------ Extrait du texte ------

On sauterait la balustrade.
Ce qui surprend, au premier abord, c’est le mode conditionnel des verbes. Un poème de son premier livre, Mais, au titre paradoxal, est déjà intitulé avec force « Je voudrais ». Les limites étant sûrement une des pierres de touche de toute l’œuvre de Marie-Claire Bancquart, on le rencontre souvent : il occupe une place essentielle, jouant toujours avec ces limites, entre plénitude et incomplétude, entre désir et insatisfaction, entre le rêve et la vie.
Le monde vivant, mais aussi le cosmos, ne peut se concevoir entièrement, selon elle, sans une sorte de contradiction interne violente, écartelante et dans le même temps régénérante. L’appel à sauter dans le vide, pour échapper, peut-être, à cette tension exténuante, ne peut vraiment se conjuguer autrement que comme un rêve irréalisable, qu’il faut pourtant interroger sans relâche. Il s’agit là encore de « heurter l’impossible », d’accepter que seul l’illimité nous limite. Elle déclare dans Explorer l’incertain à propos de La mort, quartier d’orange entre les dents, que « la mort elle-même peut se révéler désirable, si je pense qu’elle va me fondre dans le reste de l’univers. [...] ce [qui] s’exclut, en tous cas, c’est la fascination noire du suicide. » Dans le poème « En retournant vers la joie » en plusieurs mouvements dont sont extraits ces vers luttent divers élans, l’évocation multiforme de nombreux visages du temps à travers des jeux de miroir, des questions-réponses renaissant les unes des autres, des images qui reviennent de loin dans le passé humain ou d’autres qui surgissent dans la vibration d’un battement de cœur. Des espaces s’ouvrent ou se ferment au désir, écartelés entre ombre et lumière aux bords d’un mystère qui chatoie en retournements successifs. Mais quel désir ? Un désir de plénitude, un désir vain si on l’en croit, à moins de demeurer exposé à la mobilité et dans la fugacité d’un « ici et maintenant » dévorant, mais vivante question, seul futur envisageable à la fin de ce poème :
Je suis pigiste de la vie.
Sans regret, mais en question, toujours en question.
Verticale du secret, Sens, éditions Obsidiane, 2007, p.30
La poésie de Marie-Claire Bancquart est tout entière habitée par une réflexion sur les vanités. Mais curieusement, même divisée entre des désirs contradictoires de fusion, d’envol, de fuite, de chute, elle met en valeur plutôt l’attachement, l’attention portée aux gestes amoureux, aux petits événements, aux petits animaux, aux petits miroitements de la vie tout aussi menacés que la poète, ce qui ne veut pas dire que celle-ci ne s’interroge pas sans cesse sur les appels de l’infini qui taraudent chacun, seul ou en groupe, qui finissent souvent par des massacres, des actes sans mesure, destructeurs et sans remède. De telles aspirations se déclinent généralement au conditionnel et ce jusqu’ à la fin de sa vie, même si ce conditionnel devient presque un futur antérieur, déjà, dans le présent de ces mots :
À force de travailler l’impossible, il y trouve pour finir un peu d’herbe, quelques pierres, de quoi loger avec le chat, qui n’en demandait même pas tant.

------

Consigne:
Répondez brièvement à ces questions sur l'extrait consacré à la poésie de Marie-Claire Bancquart :
1. Quel est le titre de son premier livre ?
2. Chez quel éditeur et en quelle année a paru Verticale du secret ?
3. Par quelle réflexion sa poésie est-elle tout entière habitée ?
Les items placés ci-après forment un matériau distinct de l'extrait.

------ Données fournies ------

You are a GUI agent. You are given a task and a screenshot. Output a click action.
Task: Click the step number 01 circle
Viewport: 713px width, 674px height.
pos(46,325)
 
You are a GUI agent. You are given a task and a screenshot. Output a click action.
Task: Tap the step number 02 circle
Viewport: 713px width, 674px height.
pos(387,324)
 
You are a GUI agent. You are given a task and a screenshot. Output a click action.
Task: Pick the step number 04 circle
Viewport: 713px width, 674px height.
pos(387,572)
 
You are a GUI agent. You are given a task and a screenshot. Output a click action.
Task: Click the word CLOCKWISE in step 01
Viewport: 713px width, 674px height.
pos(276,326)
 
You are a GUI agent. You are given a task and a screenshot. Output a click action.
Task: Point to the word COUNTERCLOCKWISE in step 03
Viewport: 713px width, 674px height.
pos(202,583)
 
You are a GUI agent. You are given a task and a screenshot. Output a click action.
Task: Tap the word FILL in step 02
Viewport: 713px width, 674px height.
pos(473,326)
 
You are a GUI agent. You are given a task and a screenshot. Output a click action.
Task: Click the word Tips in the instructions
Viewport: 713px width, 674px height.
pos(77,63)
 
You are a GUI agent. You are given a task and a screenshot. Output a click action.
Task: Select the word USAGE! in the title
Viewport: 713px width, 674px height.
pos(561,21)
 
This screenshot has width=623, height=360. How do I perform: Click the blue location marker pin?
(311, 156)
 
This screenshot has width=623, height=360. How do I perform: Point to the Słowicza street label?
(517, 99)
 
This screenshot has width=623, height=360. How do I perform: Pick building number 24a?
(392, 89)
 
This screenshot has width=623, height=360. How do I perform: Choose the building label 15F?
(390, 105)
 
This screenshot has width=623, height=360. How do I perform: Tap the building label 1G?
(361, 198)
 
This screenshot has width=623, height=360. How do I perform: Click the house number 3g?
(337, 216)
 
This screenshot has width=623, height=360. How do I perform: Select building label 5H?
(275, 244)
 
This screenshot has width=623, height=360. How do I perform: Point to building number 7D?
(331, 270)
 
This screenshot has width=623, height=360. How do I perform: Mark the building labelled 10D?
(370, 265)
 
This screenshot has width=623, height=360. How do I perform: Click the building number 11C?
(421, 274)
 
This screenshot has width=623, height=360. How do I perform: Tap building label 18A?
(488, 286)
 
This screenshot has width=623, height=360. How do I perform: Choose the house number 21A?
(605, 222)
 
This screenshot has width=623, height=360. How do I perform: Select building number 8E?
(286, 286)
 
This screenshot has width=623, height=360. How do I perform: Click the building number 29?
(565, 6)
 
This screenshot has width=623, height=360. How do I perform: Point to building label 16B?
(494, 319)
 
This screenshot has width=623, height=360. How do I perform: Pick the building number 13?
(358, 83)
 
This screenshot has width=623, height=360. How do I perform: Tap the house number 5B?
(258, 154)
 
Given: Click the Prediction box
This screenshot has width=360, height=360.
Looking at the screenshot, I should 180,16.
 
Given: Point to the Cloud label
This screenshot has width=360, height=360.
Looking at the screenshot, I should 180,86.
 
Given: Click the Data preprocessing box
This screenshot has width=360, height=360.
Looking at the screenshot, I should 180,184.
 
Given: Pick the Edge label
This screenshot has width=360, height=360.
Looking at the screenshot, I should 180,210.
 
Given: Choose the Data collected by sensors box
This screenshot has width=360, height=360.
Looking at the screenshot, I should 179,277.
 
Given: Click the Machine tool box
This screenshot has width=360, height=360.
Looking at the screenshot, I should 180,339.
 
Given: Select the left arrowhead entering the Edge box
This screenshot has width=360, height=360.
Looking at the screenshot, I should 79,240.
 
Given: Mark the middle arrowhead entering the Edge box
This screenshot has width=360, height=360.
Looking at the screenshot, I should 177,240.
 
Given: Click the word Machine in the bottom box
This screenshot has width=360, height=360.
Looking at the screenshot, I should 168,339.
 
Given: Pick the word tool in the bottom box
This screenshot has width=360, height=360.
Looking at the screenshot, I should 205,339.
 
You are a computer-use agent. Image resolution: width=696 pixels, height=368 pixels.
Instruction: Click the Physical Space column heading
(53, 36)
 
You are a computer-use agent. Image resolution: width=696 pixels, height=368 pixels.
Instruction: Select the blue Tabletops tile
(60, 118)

------

Réponse:
1. Mais.
2. Aux éditions Obsidiane, en 2007.
3. Par une réflexion sur les vanités.